## Problem 1
Answer these about the interview:
(a) For how many years was Paradigm the speaker's lifeblood?
(b) Where will the final Paradigm collection drop?
(c) At which place in New York is the olive oil currently available?
## Problem 2
Please reproduce the interview word for word, starting at "The olive oil" and ending at "over the globe.".

## Given passage
+ + + + + + +

In the past couple of years, you have made a lot of major life changes in your personal and professional life. What are some of the greatest challenges you've had to overcome?

 

For me, it's more about accepting certain reality points. First of all, accepting that now, Paradigm has to stop for me. It was my lifeblood for twelve years, really. I lived the brand. It was a deep part of my identity. To answer your question in the most straightforward way was my ego death from New York and from letting go of this thing that was so much of my personality and my character. I would walk around LES and you would see me out there so much, and your ego is tied up in walking into a restaurant and knowing the waitresses and girls looking at you a certain type of way, and you're walking in the streets and you see a friend of yours who's a rapper or a painter or whatever, and you have this kind of street love and you have this credibility and your ego is tied to this thing in New York City because that's what New York City cultivates. I worked my ass off to bring this ecosystem to life, and I feel very grateful to have been accepted by New York City. Having left it hurt because I was at the top of my game. I literally left right after I dropped the Adidas collab. It was a little bit difficult for me, to be honest, but I also knew that this was the right step because I was leaving something that, for me, had changed. New York City changed after the pandemic. What was happening in that upswing was really beautiful. I also feel very grateful to have been in a position where I was about to breakthrough in 2020. It just wasn't the case. Having made the decisions I made to go farm and get involved in this olive oil practice, the hardest thing for me was just leaving New York City and accepting that reality.

 

Is there a possibility of Paradigm and Psyche coexisting, or are you completely done with that chapter of your life?

 

Paradigm just released Adam Zhu's ‘Nice Daze’. We just released a book with my old friend, Sergej Vutuc. The book came out in Paris a few weeks ago. I have one more book coming out in LA with Jakob Hetzer this spring. Then, I have my final collection dropping in Osaka, Japan this fall. That wraps everything up with Paradigm and also allows the space to transition totally into Psyche Organic. Paradigm will always have this cult status thing—I'm not interested in selling it. I'm not interested in passing it on to anybody else. If you got to touch it and you got to see it and you got to be involved in any kind of way, you felt it and you know that it was real. I just feel grateful for that chapter because now I'm embodying this new thing and people are understanding that this is my new lifeblood.

 

Where is the product currently available for sale? Is it available online or just from specific retailers?

 

The olive oil is currently available at Scarr's in New York. It's also available at Homesick Studios in LA and then there will be more oil coming to North America in the next, let's say, three to six months. If you're in Denmark, you can buy it from our store. Right now we ship all over Europe so if you’re in any main bracket European country you can buy it online.

 

Before we wrap up, I want to say that in all the years I have known you, you have always been good at building a community around whatever it is you’re working on— whether it be publishing a book, producing a rap cypher, or designing a pair of sneakers. I'm sure that you'll be able to take this concept and bring it all over the globe.

 

Thank you. That's what I'm doing. It feels good because look, I don't think I'm going to change the world, but I know that the people who touch the oil are a part of the things we’re building and are deeply affected by it. It's super exciting and I feel very grateful to still have you part of this community. I hope you will come to Copenhagen and become an even bigger part of it.

+ + + + + + +

## Data provided
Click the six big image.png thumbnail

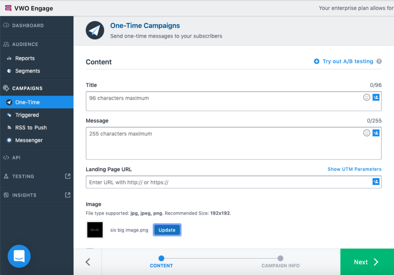[x=95, y=230]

+ + + + + + +

## Worked solution 1
(a) Twelve years
(b) Osaka, Japan
(c) Scarr's

## Worked solution 2
The olive oil is currently available at Scarr's in New York. It's also available at Homesick Studios in LA and then there will be more oil coming to North America in the next, let's say, three to six months. If you're in Denmark, you can buy it from our store. Right now we ship all over Europe so if you’re in any main bracket European country you can buy it online.

 

Before we wrap up, I want to say that in all the years I have known you, you have always been good at building a community around whatever it is you’re working on— whether it be publishing a book, producing a rap cypher, or designing a pair of sneakers. I'm sure that you'll be able to take this concept and bring it all over the globe.